In the blog post below, substitute "rough draft" for "first draft" and write out the passage starting with "Here's a first" and going on through "what you think!".

Source passage:
|---|

Wednesday, June 29, 2005

draft "coming out" letter to co-workers

Here's a first draft of a letter I am planning to make available to my co-workers when I meet with them in person next week - let me know what you think!

I’m writing this because my life has undergone some radical and wonderful changes recently that may effect how you and others within the college interact with and view me and I want to make sure these changes go as smoothly for all of us as possible. The goal here is to get this unusual circumstance out of the way so that we can all go back to doing our jobs. I don't want to make a bigger deal of this than is necessary, but I felt the best way to approach it is by being upfront and honest with everyone. What I’m about to tell you is something I hope will not make you uncomfortable in any way or disrupt the working relationships I have with all of you. I consider everyone here a gifted and open-minded colleague and hope you can accept this “new me.” The bottom line is that I am still the same hard working librarian you know, except a lot happier and comfortable with myself. In fact, I feel the most content and confident I have ever felt in my life!

|---|

Listed entries:
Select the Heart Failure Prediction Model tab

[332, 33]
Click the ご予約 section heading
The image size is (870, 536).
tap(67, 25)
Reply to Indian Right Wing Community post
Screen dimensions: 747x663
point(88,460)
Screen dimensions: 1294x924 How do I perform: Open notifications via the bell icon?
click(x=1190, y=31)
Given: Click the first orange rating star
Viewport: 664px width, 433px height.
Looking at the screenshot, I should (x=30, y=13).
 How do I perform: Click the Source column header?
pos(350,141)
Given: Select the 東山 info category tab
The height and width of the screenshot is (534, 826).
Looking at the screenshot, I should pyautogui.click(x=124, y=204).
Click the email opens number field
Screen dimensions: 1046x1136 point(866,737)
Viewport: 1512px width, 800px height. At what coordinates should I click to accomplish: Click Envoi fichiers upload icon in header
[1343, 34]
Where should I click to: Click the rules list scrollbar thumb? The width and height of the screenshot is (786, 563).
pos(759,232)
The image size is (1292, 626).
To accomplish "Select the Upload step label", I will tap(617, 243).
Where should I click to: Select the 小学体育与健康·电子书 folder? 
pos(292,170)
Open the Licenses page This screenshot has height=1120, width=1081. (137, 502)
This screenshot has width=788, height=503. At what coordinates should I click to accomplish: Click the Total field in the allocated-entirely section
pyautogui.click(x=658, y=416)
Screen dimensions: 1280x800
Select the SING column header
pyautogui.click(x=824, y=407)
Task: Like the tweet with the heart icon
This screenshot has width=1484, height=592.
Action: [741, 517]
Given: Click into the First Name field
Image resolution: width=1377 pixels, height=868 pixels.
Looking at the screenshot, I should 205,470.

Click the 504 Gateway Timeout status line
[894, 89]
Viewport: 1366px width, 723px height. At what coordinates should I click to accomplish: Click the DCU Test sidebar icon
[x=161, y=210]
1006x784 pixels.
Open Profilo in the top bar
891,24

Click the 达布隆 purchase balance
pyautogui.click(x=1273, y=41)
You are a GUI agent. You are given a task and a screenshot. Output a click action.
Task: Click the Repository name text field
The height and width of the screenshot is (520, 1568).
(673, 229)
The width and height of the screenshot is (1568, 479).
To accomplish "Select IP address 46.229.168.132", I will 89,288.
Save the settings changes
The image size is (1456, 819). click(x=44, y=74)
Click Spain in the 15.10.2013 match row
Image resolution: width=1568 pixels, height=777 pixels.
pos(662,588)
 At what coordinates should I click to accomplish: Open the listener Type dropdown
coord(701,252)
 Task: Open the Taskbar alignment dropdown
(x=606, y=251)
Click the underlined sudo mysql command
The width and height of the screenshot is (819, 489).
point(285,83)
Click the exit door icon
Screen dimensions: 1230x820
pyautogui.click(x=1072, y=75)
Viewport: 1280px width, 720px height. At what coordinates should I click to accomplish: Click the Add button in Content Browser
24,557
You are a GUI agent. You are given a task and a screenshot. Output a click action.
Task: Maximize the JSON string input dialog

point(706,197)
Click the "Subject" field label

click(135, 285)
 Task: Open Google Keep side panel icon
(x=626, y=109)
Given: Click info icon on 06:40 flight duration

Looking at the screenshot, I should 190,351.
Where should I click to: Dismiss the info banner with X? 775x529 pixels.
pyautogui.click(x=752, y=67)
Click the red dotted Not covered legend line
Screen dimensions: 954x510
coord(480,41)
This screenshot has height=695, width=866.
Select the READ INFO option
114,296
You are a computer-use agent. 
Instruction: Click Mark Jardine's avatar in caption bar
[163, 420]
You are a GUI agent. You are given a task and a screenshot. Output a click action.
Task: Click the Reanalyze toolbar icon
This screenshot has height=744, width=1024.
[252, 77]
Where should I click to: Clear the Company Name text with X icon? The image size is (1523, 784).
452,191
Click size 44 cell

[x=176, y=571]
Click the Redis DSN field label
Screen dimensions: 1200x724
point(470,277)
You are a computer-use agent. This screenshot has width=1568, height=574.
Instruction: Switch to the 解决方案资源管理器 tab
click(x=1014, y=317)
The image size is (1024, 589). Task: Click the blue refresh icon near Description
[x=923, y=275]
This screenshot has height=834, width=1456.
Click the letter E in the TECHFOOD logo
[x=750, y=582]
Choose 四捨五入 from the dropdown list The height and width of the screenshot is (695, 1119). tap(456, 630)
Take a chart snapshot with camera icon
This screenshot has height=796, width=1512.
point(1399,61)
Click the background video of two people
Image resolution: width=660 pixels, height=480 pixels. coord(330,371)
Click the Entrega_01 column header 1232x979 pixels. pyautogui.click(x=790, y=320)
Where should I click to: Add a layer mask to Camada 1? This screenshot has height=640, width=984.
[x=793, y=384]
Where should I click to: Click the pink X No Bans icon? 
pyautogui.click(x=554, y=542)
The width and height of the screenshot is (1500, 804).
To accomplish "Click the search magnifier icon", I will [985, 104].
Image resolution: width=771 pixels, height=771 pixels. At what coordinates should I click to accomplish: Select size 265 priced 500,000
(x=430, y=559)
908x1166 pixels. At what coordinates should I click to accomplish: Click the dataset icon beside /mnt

|---|

Written solution:
Here's a rough draft of a letter I am planning to make available to my co-workers when I meet with them in person next week - let me know what you think!